Surprising Field Trips (a.k.a.- you can lead a child to water, but you can’t make him impressed)

October 25, 2010 by · 1 Comment
Filed under: Around DC, field trips 

In keeping with suggestions from online parenting guides, and PBS, and articles in the weekend paper, and even blurbs on the sides of cereal boxes, I decided to do something fun and educational with my son.  We take ‘field trips’ together.

We got in the car and went down to the National Mall.  My son loves cars… and trucks… and planes… and rockets, really any mode of transportation.  So I’m thinking, ‘What could be better than The Air and Space Museum?’  Nothing… or so I thought.

I don’t know when you last parked down at the Mall, but parking is surprisingly easy.  They added parking all along the service road that borders the Mall, the entire length of it.  And if you want to take Metro- you’ve got the stop right there.

I pulled into a space only about a block away from The Air and Space Museum.  No meters and ‘rock star parking’…cool!  We walked across the little service road to the sidewalk and immediately saw a beautiful fountain in front of the National Museum of the American Indian.  It had many levels and an edge big enough for a child to walk along.  He loved it (at this point I knew, maybe he’s not going to be as excited as I thought to see Wilbur and Orville Wright’s plane).

I finally coaxed him away from the super cool climbing fountain and we went into the Air and Space Museum.  As you all know – it is gigantic. All the rockets were great. All the planes were great.
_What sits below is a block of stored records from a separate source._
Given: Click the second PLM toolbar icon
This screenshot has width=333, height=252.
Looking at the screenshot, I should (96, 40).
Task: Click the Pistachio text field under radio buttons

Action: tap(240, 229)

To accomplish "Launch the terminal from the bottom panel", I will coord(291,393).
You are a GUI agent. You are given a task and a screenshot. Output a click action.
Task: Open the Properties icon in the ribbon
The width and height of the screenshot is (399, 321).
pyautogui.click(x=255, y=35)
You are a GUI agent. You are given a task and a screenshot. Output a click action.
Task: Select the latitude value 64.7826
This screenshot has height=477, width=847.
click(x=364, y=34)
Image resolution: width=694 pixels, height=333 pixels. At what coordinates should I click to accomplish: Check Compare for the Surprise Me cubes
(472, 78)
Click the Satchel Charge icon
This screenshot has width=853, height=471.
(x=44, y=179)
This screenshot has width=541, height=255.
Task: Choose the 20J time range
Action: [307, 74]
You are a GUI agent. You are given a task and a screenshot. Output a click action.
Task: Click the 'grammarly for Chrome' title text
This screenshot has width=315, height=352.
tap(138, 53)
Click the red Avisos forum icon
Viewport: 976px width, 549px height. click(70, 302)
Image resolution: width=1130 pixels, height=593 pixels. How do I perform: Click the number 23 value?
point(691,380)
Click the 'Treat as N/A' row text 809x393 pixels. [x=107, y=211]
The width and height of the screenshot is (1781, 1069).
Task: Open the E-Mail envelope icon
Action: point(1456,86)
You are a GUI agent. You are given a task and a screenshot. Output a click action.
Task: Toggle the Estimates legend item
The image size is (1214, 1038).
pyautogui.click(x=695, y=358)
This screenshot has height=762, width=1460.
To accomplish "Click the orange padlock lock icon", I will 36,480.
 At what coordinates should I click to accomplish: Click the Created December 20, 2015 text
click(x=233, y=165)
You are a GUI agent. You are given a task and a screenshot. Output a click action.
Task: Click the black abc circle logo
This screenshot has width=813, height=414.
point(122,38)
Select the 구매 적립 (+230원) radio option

Everything was great, but it’s almost overload for kids…

We walked around a little more.  I think we stayed a little over an hour and that included a trip to the Air and Space Museum McDonald’s.  The happy meal toy was a NASA rocket – nice touch McDonald’s and NASA.

We then started to leave; he told me he was ready to go.  But wait, he was so impressed with the purse/bag x-ray machine that the guards showed him how it worked.

We made another stop at the fountain, crossed the street and my son yelled, “Mommy, look!”  It was literally a bus and truck put together, I’m sure to haul artifacts around the Smithsonian.  I believe it was a government vehicle.

“It’s a… BusTruck!  I’ve never seen one of those before!”  And he just stared.

When my husband got home from work and asked what we had seen and learned on our ‘field trip’ my son immediately started in with a description of the BusTruck…

no planes, no rockets…

the BusTruck.

So once again, I tried to give my son an educational experience, and he gave me the education.

…But he’s a fun teacher!


* I originally wrote this post for DC Metro Moms.